Digital Sign Fail

You need reliable software/firmware for digital signage displays

One statistic you probably won’t find in any of the literature for the various digital signage systems available on the market today is a reliability metric.  All of us have seen displays like this one where the computer powering the digital sign has crashed or failed to start up.

There are several ways to deal with the inherent unreliability of computer software:-

1. Use a simpler solution.  If you are running Windows or Linux behind your digital signage display you will eventually have to deal with updates, device drivers, configuration changes and other issues that affect overall reliability, up-time and maintenance costs.  If you use a fixed-function digital signage player these issues are less likely.

2. Use a solid-state device with no moving parts:  Disk drives are inherently unreliable over long periods of time, SSD’s with no moving parts or flash-memory-based players are likely to be more reliable in the long-run.

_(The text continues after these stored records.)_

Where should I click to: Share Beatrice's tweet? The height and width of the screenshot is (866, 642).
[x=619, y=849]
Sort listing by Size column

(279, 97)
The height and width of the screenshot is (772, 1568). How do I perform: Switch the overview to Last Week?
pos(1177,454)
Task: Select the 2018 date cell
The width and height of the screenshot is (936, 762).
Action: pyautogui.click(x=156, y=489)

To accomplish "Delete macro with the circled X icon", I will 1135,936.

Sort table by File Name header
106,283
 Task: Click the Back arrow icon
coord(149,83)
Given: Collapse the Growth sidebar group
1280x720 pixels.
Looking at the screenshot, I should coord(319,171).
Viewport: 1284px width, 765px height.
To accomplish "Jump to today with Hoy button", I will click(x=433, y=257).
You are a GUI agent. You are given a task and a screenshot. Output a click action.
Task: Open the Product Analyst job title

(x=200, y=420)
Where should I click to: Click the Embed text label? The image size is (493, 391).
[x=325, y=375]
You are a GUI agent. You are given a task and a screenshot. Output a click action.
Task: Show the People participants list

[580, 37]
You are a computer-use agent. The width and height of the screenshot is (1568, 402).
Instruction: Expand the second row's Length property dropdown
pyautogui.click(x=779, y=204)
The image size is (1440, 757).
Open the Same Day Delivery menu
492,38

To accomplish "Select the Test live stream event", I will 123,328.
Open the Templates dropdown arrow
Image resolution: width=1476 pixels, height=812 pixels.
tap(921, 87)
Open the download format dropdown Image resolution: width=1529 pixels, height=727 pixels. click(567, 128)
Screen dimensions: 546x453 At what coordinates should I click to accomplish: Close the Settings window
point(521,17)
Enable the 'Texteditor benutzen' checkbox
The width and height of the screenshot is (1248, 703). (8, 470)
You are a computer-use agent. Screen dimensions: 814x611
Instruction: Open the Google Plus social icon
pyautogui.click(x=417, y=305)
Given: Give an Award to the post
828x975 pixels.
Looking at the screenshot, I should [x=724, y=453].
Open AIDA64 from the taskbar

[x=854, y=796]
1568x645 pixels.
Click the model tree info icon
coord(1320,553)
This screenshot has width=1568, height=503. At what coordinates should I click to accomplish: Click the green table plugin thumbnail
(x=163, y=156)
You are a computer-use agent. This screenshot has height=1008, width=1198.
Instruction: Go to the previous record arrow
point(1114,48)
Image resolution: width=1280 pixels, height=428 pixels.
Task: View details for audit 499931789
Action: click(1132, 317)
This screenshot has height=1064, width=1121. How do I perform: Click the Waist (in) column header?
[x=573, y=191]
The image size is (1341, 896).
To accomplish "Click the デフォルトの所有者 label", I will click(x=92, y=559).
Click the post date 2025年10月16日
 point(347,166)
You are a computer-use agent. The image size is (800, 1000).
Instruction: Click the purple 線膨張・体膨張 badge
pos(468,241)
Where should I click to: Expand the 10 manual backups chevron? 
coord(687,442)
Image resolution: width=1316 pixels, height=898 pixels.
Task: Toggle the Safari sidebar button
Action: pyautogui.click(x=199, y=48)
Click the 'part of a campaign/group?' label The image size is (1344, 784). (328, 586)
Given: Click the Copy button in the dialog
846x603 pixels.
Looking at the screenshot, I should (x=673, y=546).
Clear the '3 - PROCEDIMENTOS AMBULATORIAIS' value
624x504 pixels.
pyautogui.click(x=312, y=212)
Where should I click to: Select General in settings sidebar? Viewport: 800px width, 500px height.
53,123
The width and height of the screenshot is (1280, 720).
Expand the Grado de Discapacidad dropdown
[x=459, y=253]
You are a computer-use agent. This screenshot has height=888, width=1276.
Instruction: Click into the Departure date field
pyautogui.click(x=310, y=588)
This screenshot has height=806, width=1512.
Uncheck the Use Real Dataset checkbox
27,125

3. Keep it simple: If your digital signage display combines live video streams, RSS feeds, scheduled playback of content and more it’s going to be inherently less reliable than a simpler system.  It’s a simple mathematical fact that 99.9% reliability applied across, say, 4 subsystems, will give you only 99.6% overall reliability (and often less when the communication failures between these subsystems is taken into account).  99.6% may sound just fine to you as a reliability number but that’s over a day every year when your digital sign is not working!  Let’s hope it’s a quiet day for your business and that you notice it in time!